(Beginning of Provided data)
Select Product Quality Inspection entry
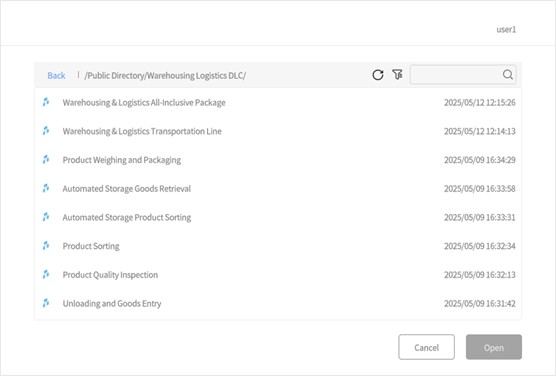Viewport: 556px width, 376px height. (x=278, y=275)
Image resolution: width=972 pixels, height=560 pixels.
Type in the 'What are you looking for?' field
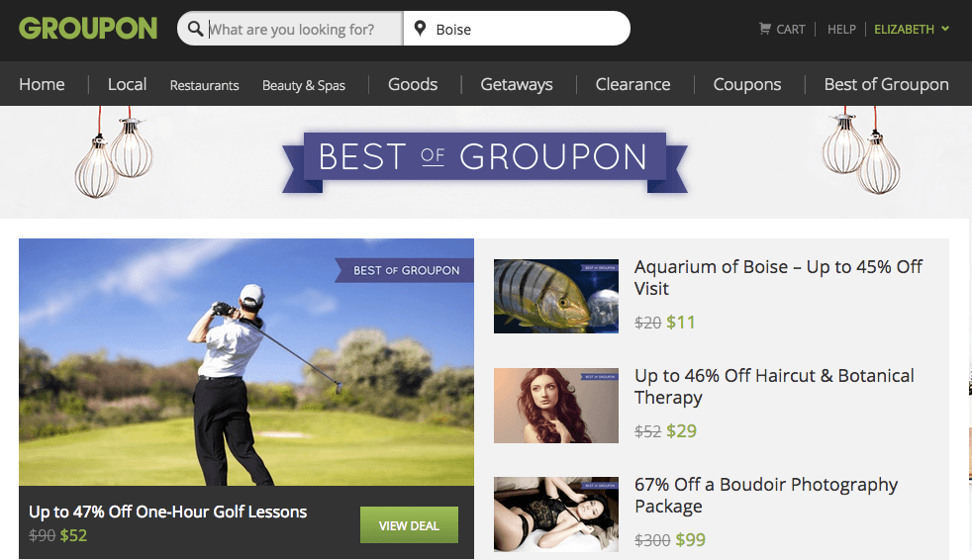(302, 29)
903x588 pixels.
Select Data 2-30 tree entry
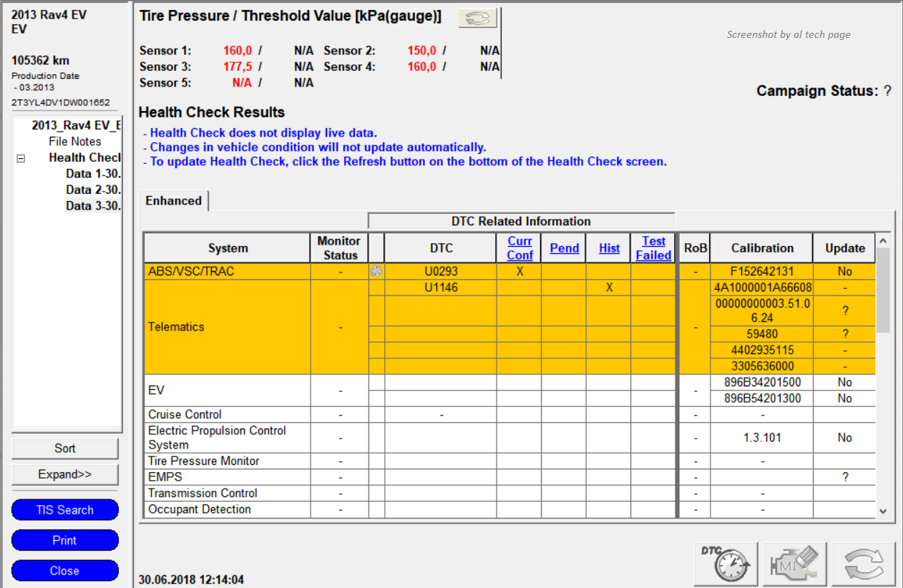point(93,190)
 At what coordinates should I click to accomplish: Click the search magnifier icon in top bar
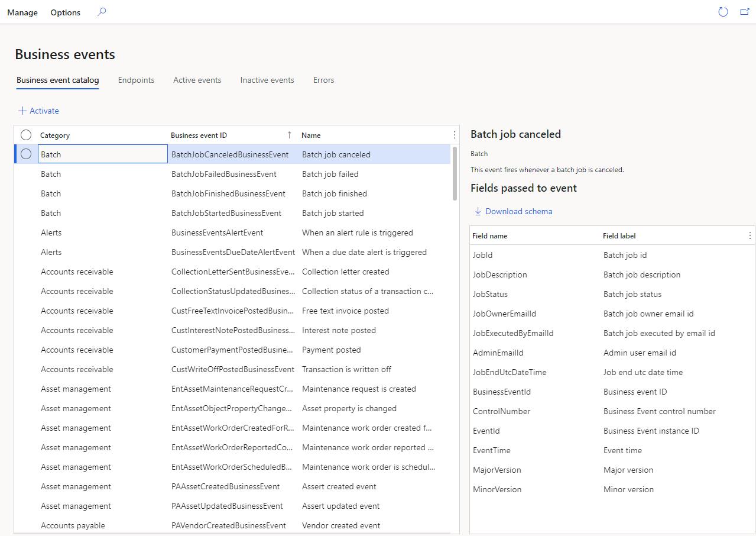pos(102,12)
(End of Provided data)
With the pictures set aside, repeat every entry above exactly.

→ Answer area
Select Product Quality Inspection entry
Viewport: 556px width, 376px height. (x=278, y=275)
Image resolution: width=972 pixels, height=560 pixels.
Type in the 'What are you looking for?' field
(302, 29)
903x588 pixels.
Select Data 2-30 tree entry
point(93,190)
 At what coordinates should I click to accomplish: Click the search magnifier icon in top bar
pos(102,12)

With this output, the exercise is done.